SOURCE
--------------------------------------------------

Sir Eustace Edward Twisleton-Wykeham-Fiennes, 1st Baronet (29 February 1864 – 9 February 1943), known as Sir Eustace Fiennes, was a British soldier, Liberal politician and colonial administrator.

Background
Fiennes was born in Reading, Berkshire, the second son of John Twisleton-Wykeham-Fiennes, 17th Baron Saye and Sele and his wife, Lady Augusta Hay-Drummond, a daughter of the 11th Earl of Kinnoull. He was educated at Malvern College,

In 1894, Fiennes married Florence Agnes Fletcher née Rathfelder (from Constantia, Cape Town). They lived in Windlesham and Sunningdale and had two children: John Eustace (1895–1917, Battle of Arras) and Sir Ranulph Twisleton-Wykeham-Fiennes, 2nd Baronet (1902–1943).

Military career
Fiennes fought in the North-West Rebellion in 1885, was stationed in Egypt from 1888 to 1889, and took part in the expedition to Mashonaland in 1890. He was commissioned into the Queen's Own Oxfordshire Hussars in 1895, and promoted Lieutenant on 29 April 1899. Following the outbreak of the Second Boer War in late 1899, Fiennes volunteered for service in South Africa, and was commissioned as a lieutenant in the Imperial Yeomanry on 3 February 1900, serving in the 40th (Oxfordshire) company of the 10th Battalion. He left London the same day on board the SS Montfort. He was promoted captain in 1901, major in 1905, and lieutenant-colonel in 1918. He fought in Flanders and the Dardanelles during World War I.

Political career
At the 1906 general election, Fiennes was elected as Member of Parliament (MP) for Banbury and with a brief interruption in 1910, held the seat until the 1918 general election. He was also Parliamentary Private Secretary to Winston Churchill (then First Lord of the Admiralty) from 1912 to 1914. Created a baronet in 1916, Fiennes left the Commons two years later to become Governor of the Seychelles and was then Governor of the Leeward Islands from 1921 to 1929.

--------------------------------------------------

DATASET
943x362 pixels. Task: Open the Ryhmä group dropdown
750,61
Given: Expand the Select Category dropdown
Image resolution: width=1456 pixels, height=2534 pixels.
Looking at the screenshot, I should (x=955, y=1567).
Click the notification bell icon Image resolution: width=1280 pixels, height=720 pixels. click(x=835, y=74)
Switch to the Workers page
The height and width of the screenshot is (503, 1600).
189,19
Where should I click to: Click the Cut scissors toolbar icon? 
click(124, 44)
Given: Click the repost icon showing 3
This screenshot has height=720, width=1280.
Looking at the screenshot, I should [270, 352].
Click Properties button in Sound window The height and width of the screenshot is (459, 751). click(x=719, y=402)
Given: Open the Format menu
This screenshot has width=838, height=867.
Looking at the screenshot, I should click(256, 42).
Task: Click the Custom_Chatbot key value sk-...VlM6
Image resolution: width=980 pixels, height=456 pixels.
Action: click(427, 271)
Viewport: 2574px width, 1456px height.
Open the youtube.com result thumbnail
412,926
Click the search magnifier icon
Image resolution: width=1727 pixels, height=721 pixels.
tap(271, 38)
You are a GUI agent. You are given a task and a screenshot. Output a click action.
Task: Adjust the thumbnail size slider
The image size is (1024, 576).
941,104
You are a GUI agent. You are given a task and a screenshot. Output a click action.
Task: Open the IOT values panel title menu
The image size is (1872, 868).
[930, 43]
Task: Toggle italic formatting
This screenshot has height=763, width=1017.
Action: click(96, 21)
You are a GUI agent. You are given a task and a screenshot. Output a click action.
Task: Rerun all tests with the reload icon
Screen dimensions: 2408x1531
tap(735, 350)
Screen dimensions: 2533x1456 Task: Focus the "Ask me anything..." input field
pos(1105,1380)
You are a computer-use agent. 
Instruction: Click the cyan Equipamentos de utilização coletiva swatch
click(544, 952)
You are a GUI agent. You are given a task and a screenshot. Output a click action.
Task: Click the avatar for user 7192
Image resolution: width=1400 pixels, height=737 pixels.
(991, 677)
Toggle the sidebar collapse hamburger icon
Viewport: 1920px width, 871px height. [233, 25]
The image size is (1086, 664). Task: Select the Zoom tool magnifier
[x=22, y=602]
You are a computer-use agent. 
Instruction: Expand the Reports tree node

--------------------------------------------------

WHAT IS REQUIRED
Print the stretch of the biography of Sir Eustace Fiennes from "Sir Eustace Edward" through "2nd Baronet (1902–1943).". Work only from the biography of Sir Eustace Fiennes, not from the data.

THE RESPONSE
Sir Eustace Edward Twisleton-Wykeham-Fiennes, 1st Baronet (29 February 1864 – 9 February 1943), known as Sir Eustace Fiennes, was a British soldier, Liberal politician and colonial administrator.

Background
Fiennes was born in Reading, Berkshire, the second son of John Twisleton-Wykeham-Fiennes, 17th Baron Saye and Sele and his wife, Lady Augusta Hay-Drummond, a daughter of the 11th Earl of Kinnoull. He was educated at Malvern College,

In 1894, Fiennes married Florence Agnes Fletcher née Rathfelder (from Constantia, Cape Town). They lived in Windlesham and Sunningdale and had two children: John Eustace (1895–1917, Battle of Arras) and Sir Ranulph Twisleton-Wykeham-Fiennes, 2nd Baronet (1902–1943).